**WORK ORDER**
From the listing below, copy only the lines from the line that contains "Click the Categories field with Hats" to the line that contains "Task: Open headline", counting those two lines as part of the copy.

**GIVEN INFORMATION**
┄┄┄┄┄┄┄┄┄┄
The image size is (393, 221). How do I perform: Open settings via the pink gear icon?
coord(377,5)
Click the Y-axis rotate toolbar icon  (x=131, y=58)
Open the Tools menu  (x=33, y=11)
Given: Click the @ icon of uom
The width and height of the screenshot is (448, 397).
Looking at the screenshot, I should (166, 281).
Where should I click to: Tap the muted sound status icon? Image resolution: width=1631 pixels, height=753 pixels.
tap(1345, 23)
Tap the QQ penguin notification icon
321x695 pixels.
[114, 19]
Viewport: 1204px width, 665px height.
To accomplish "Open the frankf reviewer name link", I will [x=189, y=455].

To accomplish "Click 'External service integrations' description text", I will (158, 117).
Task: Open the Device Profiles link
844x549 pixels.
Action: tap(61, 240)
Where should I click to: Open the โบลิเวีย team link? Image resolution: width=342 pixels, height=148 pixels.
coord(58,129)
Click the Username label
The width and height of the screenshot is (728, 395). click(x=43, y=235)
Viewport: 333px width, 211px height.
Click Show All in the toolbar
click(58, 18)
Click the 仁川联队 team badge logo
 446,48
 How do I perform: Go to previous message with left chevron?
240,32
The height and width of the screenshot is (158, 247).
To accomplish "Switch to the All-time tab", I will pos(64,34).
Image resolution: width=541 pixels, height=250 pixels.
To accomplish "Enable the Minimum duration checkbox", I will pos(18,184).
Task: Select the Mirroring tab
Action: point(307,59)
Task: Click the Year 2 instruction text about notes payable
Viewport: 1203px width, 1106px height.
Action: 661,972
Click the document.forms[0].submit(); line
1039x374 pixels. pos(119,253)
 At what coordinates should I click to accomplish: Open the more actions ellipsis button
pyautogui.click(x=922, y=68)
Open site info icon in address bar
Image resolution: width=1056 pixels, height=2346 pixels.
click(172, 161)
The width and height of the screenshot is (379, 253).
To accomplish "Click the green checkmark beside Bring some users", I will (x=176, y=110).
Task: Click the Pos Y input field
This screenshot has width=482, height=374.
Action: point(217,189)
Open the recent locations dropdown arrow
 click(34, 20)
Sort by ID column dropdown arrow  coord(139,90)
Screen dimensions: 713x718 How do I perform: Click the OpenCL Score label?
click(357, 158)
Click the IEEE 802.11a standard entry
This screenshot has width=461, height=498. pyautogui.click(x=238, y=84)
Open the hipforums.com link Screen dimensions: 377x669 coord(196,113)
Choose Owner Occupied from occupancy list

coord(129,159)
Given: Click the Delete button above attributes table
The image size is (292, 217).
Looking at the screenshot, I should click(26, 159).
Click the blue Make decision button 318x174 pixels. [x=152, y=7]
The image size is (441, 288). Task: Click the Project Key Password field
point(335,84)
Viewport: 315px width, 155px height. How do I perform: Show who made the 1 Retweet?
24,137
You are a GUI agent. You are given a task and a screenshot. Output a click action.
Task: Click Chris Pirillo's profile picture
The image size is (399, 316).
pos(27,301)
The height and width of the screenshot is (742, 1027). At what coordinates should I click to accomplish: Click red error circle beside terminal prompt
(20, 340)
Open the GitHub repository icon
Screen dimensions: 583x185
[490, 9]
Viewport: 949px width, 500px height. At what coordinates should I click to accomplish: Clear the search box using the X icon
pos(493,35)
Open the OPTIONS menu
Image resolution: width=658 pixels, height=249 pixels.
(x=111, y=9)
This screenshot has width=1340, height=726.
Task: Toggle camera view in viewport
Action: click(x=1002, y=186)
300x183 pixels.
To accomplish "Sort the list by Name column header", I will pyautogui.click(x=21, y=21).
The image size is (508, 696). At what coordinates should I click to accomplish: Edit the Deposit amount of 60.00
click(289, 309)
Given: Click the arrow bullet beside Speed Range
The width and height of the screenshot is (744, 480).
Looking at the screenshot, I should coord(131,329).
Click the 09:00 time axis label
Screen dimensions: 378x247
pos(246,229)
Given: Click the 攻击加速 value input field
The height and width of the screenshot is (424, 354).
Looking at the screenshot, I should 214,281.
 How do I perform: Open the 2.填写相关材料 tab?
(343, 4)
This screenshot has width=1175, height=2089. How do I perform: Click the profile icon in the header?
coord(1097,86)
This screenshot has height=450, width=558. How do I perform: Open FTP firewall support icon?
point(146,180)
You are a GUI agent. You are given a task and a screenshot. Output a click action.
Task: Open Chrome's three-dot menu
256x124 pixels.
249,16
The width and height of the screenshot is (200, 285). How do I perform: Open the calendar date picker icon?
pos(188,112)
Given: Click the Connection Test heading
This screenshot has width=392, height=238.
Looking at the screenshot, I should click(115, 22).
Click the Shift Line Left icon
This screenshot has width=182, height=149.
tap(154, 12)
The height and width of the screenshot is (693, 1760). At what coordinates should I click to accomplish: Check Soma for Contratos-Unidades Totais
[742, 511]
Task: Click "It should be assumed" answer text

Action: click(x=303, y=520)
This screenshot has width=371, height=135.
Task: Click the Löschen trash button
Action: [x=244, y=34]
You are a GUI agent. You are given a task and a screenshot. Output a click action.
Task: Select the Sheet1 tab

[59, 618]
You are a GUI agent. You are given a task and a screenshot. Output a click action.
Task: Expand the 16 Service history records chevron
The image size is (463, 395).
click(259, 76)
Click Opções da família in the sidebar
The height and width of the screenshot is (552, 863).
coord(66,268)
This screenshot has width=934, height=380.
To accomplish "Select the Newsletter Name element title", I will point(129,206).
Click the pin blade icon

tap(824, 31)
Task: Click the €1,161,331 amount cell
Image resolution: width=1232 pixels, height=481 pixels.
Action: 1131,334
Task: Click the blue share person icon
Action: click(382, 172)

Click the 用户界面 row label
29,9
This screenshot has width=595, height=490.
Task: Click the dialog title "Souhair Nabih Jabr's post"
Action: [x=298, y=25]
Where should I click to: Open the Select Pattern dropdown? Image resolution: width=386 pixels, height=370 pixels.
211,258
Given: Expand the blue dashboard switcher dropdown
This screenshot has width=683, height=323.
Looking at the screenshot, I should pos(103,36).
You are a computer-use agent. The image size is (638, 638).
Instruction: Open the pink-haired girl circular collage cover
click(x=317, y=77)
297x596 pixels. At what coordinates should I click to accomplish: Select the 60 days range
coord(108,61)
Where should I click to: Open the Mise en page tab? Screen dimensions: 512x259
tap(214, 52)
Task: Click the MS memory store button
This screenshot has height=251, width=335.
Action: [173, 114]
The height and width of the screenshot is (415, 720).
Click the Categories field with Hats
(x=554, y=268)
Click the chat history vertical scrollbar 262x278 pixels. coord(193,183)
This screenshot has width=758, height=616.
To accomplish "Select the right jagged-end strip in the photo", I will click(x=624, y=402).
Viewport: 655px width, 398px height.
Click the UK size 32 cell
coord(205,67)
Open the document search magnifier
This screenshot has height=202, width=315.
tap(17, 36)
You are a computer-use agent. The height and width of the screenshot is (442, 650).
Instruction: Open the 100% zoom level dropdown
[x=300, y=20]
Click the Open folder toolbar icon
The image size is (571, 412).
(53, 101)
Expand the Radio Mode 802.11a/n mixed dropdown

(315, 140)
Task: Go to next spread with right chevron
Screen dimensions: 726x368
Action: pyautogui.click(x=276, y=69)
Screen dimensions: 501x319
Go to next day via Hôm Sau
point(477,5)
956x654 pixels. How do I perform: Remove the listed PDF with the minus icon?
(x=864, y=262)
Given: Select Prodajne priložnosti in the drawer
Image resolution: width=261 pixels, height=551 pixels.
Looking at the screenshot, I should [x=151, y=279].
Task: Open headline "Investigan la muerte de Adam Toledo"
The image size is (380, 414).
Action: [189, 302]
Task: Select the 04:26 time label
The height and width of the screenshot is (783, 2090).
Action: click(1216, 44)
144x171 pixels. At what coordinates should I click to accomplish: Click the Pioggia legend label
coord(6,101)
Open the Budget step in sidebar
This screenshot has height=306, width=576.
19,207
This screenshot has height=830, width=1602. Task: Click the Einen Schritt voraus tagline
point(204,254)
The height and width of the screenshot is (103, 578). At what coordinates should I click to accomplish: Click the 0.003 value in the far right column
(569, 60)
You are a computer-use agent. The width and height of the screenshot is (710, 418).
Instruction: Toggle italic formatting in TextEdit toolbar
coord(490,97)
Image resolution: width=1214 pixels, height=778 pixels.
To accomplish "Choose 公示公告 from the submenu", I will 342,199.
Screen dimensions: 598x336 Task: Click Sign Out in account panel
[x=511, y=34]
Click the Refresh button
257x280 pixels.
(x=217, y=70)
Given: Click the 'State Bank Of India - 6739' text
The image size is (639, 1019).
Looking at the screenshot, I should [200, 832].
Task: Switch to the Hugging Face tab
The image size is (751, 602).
┄┄┄┄┄┄┄┄┄┄
**SOLUTION FOR THIS EXERCISE**
Click the Categories field with Hats
(x=554, y=268)
Click the chat history vertical scrollbar 262x278 pixels. coord(193,183)
This screenshot has width=758, height=616.
To accomplish "Select the right jagged-end strip in the photo", I will click(x=624, y=402).
Viewport: 655px width, 398px height.
Click the UK size 32 cell
coord(205,67)
Open the document search magnifier
This screenshot has height=202, width=315.
tap(17, 36)
You are a computer-use agent. The height and width of the screenshot is (442, 650).
Instruction: Open the 100% zoom level dropdown
[x=300, y=20]
Click the Open folder toolbar icon
The image size is (571, 412).
(53, 101)
Expand the Radio Mode 802.11a/n mixed dropdown

(315, 140)
Task: Go to next spread with right chevron
Screen dimensions: 726x368
Action: pyautogui.click(x=276, y=69)
Screen dimensions: 501x319
Go to next day via Hôm Sau
point(477,5)
956x654 pixels. How do I perform: Remove the listed PDF with the minus icon?
(x=864, y=262)
Given: Select Prodajne priložnosti in the drawer
Image resolution: width=261 pixels, height=551 pixels.
Looking at the screenshot, I should [x=151, y=279].
Task: Open headline "Investigan la muerte de Adam Toledo"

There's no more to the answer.